قَالَ اَتَعْبُدُوْنَ مَا تَنْحِتُوْنَۙ .وَاللّٰهُ خَلَقَكُمْ وَمَا تَعْمَلُوْنَ .قَالُوا ابْنُوْا لَه بُنْيَانًا فَاَلْقُوْهُ فِى الْجَحِيْمِ .فَاَرَادُوْا بِه كَيْدًا فَجَعَلْنٰهُمُ الْاَسْفَلِيْنَ.

“Ibrahim berkata, “Apakah kamu menyembah patung-patung yang kamu pahat itu? Padahal Allah-lah yang menciptakan kamu dan apa yang kamu perbuat itu.” Mereka berkata, “Dirikanlah suatu bangunan untuk (membakar) Ibrahim, lalu lemparkanlah dia ke dalam api yang menyala-nyala itu.” Mereka hendak melakukan tipu muslihat kepadanya, maka Kami jadikan mereka orang-orang yang hina.” (QS. Ash-Shaffat: 95-98)

قُلْنَا يَا نَارُ كُوْنِيْ بَرْدًا وَّسَلٰمًا عَلٰٓى اِبْرٰهِيْمَ .وَاَرَادُوْا بِه كَيْدًا فَجَعَلْنٰهُمُ الْاَخْسَرِيْنَ ۚ

“Kami berfirman, “Wahai api! Jadilah kamu dingin, dan penyelamat bagi Ibrahim!” Dan mereka hendak berbuat jahat terhadap Ibrahim, maka Kami menjadikan mereka itu orang-orang yang paling rugi.” (QS. Al-Anbiya’: 69-70)

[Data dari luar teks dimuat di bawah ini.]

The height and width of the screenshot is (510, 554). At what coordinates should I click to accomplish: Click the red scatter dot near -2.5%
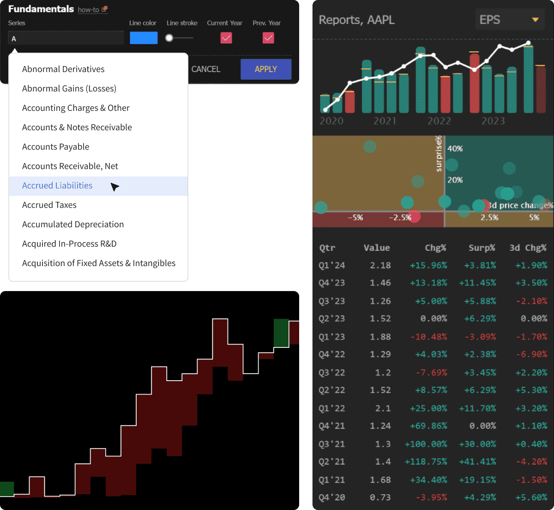click(x=414, y=216)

Oleh karena itu, sehebat apapun sebab yang kita usahakan, kita harus tetap meyakini bahwa berhasil atau tidaknya sebab tersebut Allah Ta’ala  yang menentukan. Tugas kita adalah berusaha (mengambil sebab), adapun hasil diserahkan kepada Allah Ta’ala. Begitu pula dalam kasus vaksinasi ini, keberhasilan vaksinasi tetap berada di bawah kehendak Allah Ta’ala.

Begitu indahnya Islam. Dalam Islam diajarkan, kita harus semangat berusaha seoptimal mungkin untuk mendapatkan kebaikan untuk tubuh dan hati kita. Termasuk dengan mengikuti program vaksinasi Covid-19 yang sudah terbukti secara ilmiah. Namun setelah melakukan berbagai usaha sebagai sebab tersebut, kita wajib tetap menyerahkan semua kepada Allah Ta’ala.

Wallahu a’lam bish shawab.

Alhamdulillahilladzi bi ni’matihi tatimmush sholihaat, wa shallallahu ‘ala nabiyyina Muhammad wa ‘ala alihi wa shahbihi wa sallam.